The task. Exactly as they appear below, repeat the lines from the one with "Task: Collapse the Notifications section" through the one with "You are a computer-use agent. Viewport: 1456px", and no others.

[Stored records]
%%

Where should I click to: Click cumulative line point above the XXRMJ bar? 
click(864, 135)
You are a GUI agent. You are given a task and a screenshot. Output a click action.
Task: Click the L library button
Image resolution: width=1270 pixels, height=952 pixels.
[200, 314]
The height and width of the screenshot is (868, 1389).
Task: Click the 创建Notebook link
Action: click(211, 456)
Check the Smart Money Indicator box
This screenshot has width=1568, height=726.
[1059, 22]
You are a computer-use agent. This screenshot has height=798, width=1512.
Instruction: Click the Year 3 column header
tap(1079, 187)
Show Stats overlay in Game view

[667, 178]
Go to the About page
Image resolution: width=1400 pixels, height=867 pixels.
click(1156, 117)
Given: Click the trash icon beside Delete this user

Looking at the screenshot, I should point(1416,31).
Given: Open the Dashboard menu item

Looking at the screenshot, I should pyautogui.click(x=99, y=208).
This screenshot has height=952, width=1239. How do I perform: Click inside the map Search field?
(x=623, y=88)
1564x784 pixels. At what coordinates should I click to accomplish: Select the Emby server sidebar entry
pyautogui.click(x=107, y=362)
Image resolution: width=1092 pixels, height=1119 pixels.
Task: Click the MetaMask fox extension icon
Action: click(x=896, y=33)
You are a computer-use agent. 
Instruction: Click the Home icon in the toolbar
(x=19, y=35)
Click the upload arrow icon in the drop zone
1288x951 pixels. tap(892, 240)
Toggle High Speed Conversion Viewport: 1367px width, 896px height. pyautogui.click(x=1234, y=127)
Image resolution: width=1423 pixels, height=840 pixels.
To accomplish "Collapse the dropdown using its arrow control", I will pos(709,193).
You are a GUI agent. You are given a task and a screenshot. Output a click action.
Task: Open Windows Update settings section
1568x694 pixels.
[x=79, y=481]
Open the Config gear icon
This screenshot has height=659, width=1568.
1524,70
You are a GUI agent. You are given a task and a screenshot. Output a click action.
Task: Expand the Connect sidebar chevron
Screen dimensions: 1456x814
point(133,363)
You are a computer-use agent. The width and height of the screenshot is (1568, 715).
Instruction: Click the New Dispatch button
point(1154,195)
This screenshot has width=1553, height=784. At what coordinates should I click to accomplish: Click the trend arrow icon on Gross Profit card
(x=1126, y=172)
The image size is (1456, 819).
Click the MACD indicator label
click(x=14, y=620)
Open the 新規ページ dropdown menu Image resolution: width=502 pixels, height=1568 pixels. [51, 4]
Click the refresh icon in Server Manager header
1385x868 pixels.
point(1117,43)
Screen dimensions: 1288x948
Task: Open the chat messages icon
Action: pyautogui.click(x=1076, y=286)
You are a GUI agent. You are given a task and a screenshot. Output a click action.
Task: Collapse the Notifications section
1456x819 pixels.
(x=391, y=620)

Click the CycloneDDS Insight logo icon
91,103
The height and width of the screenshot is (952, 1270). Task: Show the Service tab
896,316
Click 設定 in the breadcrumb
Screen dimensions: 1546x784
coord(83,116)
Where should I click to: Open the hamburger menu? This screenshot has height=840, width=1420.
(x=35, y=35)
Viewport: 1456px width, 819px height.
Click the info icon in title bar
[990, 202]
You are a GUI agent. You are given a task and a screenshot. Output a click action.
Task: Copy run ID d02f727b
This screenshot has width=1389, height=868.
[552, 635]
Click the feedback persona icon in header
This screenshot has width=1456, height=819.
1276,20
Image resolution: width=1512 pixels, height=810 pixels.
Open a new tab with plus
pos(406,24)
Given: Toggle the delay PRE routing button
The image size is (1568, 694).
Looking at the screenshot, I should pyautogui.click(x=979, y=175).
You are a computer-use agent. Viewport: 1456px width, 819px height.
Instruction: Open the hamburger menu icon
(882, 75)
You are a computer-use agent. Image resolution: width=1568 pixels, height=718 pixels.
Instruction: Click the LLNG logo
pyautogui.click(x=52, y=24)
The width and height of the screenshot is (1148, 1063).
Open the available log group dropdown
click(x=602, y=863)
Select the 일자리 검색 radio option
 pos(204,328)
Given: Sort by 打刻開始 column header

%%

Result for this task.
Task: Collapse the Notifications section
1456x819 pixels.
(x=391, y=620)

Click the CycloneDDS Insight logo icon
91,103
The height and width of the screenshot is (952, 1270). Task: Show the Service tab
896,316
Click 設定 in the breadcrumb
Screen dimensions: 1546x784
coord(83,116)
Where should I click to: Open the hamburger menu? This screenshot has height=840, width=1420.
(x=35, y=35)
Viewport: 1456px width, 819px height.
Click the info icon in title bar
[990, 202]
You are a GUI agent. You are given a task and a screenshot. Output a click action.
Task: Copy run ID d02f727b
This screenshot has width=1389, height=868.
[552, 635]
Click the feedback persona icon in header
This screenshot has width=1456, height=819.
1276,20
Image resolution: width=1512 pixels, height=810 pixels.
Open a new tab with plus
pos(406,24)
Given: Toggle the delay PRE routing button
The image size is (1568, 694).
Looking at the screenshot, I should pyautogui.click(x=979, y=175).
You are a computer-use agent. Viewport: 1456px width, 819px height.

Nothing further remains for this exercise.